By turning the wheel, a choreographic lecture of the lighthouse emerges — as if its plans became a gesture score. This object draws inspiration from the architecture, living conditions, and environments we observed during our trip. Like an onion or a navigational tool, it has multiple ways to unfold. It can become the tool for an inhabitant to navigate in their own complex, multilayered landscape.

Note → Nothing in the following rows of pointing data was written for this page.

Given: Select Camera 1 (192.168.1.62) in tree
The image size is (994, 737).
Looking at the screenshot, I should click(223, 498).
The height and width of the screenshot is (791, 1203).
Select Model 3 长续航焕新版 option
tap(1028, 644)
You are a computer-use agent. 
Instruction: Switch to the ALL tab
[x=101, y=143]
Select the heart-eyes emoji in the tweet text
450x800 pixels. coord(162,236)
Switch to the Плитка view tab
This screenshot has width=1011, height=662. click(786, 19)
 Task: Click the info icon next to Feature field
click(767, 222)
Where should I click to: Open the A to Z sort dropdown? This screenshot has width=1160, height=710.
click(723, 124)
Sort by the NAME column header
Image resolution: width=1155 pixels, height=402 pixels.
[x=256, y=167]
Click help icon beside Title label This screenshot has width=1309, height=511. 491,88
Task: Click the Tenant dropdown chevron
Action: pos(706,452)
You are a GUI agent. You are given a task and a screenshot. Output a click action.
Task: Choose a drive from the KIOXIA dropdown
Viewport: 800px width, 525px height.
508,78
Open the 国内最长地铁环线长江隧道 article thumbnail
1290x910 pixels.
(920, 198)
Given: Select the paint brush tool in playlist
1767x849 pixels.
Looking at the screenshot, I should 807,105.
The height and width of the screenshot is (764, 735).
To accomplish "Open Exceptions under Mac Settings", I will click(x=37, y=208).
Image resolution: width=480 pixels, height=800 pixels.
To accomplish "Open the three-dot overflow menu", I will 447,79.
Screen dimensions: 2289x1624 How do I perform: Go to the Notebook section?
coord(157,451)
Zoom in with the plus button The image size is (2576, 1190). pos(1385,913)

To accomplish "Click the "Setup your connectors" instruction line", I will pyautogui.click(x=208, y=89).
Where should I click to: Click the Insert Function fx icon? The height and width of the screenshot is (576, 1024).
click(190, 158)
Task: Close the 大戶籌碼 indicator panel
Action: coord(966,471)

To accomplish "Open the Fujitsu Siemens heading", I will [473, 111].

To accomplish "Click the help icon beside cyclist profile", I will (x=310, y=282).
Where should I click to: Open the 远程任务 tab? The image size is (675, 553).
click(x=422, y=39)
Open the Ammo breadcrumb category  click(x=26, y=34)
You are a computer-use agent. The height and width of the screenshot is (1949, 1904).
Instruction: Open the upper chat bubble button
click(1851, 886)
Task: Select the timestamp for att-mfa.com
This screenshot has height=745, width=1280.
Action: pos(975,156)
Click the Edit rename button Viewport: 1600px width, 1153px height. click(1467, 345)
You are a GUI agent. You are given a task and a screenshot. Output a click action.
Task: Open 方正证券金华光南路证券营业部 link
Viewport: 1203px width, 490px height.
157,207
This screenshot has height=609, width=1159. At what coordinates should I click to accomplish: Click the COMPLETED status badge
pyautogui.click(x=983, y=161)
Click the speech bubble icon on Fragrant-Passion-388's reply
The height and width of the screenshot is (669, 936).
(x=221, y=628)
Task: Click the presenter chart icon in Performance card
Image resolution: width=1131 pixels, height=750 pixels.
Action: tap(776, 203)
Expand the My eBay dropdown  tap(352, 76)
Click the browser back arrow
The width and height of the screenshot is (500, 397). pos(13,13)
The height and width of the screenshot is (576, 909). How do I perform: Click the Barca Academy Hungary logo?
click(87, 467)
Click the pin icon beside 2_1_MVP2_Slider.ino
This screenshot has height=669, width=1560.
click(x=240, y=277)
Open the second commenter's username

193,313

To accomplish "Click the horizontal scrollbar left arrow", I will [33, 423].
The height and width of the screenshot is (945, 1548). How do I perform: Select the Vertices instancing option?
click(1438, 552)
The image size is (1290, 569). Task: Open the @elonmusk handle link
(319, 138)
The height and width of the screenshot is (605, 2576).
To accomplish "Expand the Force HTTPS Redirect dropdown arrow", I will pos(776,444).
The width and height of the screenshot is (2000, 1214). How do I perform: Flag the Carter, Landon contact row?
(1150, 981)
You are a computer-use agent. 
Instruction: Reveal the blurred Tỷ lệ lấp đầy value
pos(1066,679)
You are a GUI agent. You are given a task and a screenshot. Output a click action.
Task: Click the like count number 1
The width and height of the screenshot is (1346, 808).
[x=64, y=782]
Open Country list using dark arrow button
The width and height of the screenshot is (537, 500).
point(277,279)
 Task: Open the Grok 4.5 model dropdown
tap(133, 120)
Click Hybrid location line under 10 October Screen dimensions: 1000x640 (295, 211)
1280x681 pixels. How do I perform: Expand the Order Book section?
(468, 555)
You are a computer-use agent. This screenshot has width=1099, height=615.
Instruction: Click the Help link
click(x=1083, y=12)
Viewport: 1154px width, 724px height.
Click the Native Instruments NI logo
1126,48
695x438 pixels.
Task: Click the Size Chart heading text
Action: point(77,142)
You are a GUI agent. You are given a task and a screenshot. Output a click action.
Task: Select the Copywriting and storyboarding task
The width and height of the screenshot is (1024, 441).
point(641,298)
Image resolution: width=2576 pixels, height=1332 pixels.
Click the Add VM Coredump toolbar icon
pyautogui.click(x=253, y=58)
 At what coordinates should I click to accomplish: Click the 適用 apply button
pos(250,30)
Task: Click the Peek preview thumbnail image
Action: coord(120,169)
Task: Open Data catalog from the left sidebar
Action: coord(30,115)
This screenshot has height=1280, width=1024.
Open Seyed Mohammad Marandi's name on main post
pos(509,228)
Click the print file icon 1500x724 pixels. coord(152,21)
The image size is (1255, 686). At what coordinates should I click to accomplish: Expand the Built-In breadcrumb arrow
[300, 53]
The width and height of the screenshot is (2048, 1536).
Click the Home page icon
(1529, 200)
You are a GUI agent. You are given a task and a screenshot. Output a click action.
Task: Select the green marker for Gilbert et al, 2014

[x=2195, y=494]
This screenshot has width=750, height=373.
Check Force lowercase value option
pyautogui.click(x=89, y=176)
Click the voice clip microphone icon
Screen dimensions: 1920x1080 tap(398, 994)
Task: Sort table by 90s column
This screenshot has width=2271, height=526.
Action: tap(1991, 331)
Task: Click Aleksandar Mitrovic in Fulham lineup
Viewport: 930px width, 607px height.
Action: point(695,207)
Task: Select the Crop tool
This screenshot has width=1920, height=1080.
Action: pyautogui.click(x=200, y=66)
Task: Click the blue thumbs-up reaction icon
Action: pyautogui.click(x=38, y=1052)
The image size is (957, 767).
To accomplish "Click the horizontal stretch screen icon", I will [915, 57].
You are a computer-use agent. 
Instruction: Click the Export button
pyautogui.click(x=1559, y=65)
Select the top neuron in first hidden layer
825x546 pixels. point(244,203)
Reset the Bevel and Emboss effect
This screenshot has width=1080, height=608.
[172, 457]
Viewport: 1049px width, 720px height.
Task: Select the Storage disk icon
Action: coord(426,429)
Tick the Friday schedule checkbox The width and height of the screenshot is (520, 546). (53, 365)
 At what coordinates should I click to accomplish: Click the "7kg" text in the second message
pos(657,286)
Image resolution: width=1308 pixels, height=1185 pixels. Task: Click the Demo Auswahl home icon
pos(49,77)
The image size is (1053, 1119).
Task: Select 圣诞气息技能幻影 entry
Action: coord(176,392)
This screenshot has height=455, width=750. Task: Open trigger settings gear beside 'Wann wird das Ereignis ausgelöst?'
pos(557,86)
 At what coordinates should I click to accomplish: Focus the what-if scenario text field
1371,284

Each "cycle" tells a different aspect of the research and journey:
– corporal rhythms: sleep and dreams
– the keeper’s timed activities: cycles of work and rest
– the imprint of body on architecture: movements induced by the layout, energy emitted by bodies (temperature, humidity), maintenance gestures and everyday activities
– zones of light radiation and sound signal (fog horn): the lighthouse’s relationship to fog and night allows us to explore the influence of architecture beyond its material presence.
– the symbiotic relationship between interior domestic/work space and the outsid
- the keepers' activities connected to external alterations in the weather (wind, tides, waves, climate, visibility, temperature, humidity...)
- finally, one cycle works like a calendar, illustrating the month-long journey, which can then be reappropriated by the users of this object.
Periple Duet is a series of residencies on the move, as part of the European LINA programme, which invites emerging artists to immerse themselves in an exercise in observation, creating an itinerary and a theme that unites the city where they come from and Lisbon. In this series of travelogues, launched in 2023, the artists embark on a journey that serves as the basis for a reflection on architecture and landscape, addressing the notions of border, fluidity, displacement and heritage.